Task goal: Retype each of the following items without changing a single character.
──────── Provided data
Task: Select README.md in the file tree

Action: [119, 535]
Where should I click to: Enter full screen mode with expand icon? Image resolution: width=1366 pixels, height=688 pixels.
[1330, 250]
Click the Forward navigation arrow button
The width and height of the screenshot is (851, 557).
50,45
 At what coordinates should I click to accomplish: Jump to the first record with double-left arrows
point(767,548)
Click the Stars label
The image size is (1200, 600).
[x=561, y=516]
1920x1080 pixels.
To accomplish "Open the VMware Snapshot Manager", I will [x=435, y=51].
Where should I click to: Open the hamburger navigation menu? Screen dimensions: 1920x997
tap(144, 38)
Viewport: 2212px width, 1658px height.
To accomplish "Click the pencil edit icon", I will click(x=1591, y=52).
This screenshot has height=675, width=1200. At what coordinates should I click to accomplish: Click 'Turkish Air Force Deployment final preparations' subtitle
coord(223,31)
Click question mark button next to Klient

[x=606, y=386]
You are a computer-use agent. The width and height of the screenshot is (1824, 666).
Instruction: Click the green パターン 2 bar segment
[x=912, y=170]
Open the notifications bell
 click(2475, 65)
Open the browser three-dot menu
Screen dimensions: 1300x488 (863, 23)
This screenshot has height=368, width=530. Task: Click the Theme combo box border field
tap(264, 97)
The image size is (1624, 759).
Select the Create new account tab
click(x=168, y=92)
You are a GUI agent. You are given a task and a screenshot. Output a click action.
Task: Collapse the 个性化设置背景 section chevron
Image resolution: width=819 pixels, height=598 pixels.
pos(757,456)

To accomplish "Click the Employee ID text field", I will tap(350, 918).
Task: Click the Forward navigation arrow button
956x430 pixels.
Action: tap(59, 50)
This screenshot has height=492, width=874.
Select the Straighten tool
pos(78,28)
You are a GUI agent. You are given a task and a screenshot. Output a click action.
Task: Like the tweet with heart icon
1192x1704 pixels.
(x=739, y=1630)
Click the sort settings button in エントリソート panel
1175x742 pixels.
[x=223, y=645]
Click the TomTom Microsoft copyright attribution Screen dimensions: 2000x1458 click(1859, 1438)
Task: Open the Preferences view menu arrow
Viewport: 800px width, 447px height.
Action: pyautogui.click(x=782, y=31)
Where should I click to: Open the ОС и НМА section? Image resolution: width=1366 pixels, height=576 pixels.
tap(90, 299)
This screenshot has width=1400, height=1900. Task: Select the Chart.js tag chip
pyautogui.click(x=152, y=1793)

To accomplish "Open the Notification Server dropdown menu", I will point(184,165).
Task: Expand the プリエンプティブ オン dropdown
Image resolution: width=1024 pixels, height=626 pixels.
────────────────
Task answer:
Task: Select README.md in the file tree

Action: [119, 535]
Where should I click to: Enter full screen mode with expand icon? Image resolution: width=1366 pixels, height=688 pixels.
[1330, 250]
Click the Forward navigation arrow button
The width and height of the screenshot is (851, 557).
50,45
 At what coordinates should I click to accomplish: Jump to the first record with double-left arrows
point(767,548)
Click the Stars label
The image size is (1200, 600).
[x=561, y=516]
1920x1080 pixels.
To accomplish "Open the VMware Snapshot Manager", I will [x=435, y=51].
Where should I click to: Open the hamburger navigation menu? Screen dimensions: 1920x997
tap(144, 38)
Viewport: 2212px width, 1658px height.
To accomplish "Click the pencil edit icon", I will click(x=1591, y=52).
This screenshot has height=675, width=1200. At what coordinates should I click to accomplish: Click 'Turkish Air Force Deployment final preparations' subtitle
coord(223,31)
Click question mark button next to Klient

[x=606, y=386]
You are a computer-use agent. The width and height of the screenshot is (1824, 666).
Instruction: Click the green パターン 2 bar segment
[x=912, y=170]
Open the notifications bell
 click(2475, 65)
Open the browser three-dot menu
Screen dimensions: 1300x488 (863, 23)
This screenshot has height=368, width=530. Task: Click the Theme combo box border field
tap(264, 97)
The image size is (1624, 759).
Select the Create new account tab
click(x=168, y=92)
You are a GUI agent. You are given a task and a screenshot. Output a click action.
Task: Collapse the 个性化设置背景 section chevron
Image resolution: width=819 pixels, height=598 pixels.
pos(757,456)

To accomplish "Click the Employee ID text field", I will tap(350, 918).
Task: Click the Forward navigation arrow button
956x430 pixels.
Action: tap(59, 50)
This screenshot has height=492, width=874.
Select the Straighten tool
pos(78,28)
You are a GUI agent. You are given a task and a screenshot. Output a click action.
Task: Like the tweet with heart icon
1192x1704 pixels.
(x=739, y=1630)
Click the sort settings button in エントリソート panel
1175x742 pixels.
[x=223, y=645]
Click the TomTom Microsoft copyright attribution Screen dimensions: 2000x1458 click(1859, 1438)
Task: Open the Preferences view menu arrow
Viewport: 800px width, 447px height.
Action: pyautogui.click(x=782, y=31)
Where should I click to: Open the ОС и НМА section? Image resolution: width=1366 pixels, height=576 pixels.
tap(90, 299)
This screenshot has width=1400, height=1900. Task: Select the Chart.js tag chip
pyautogui.click(x=152, y=1793)

To accomplish "Open the Notification Server dropdown menu", I will point(184,165).
Task: Expand the プリエンプティブ オン dropdown
Image resolution: width=1024 pixels, height=626 pixels.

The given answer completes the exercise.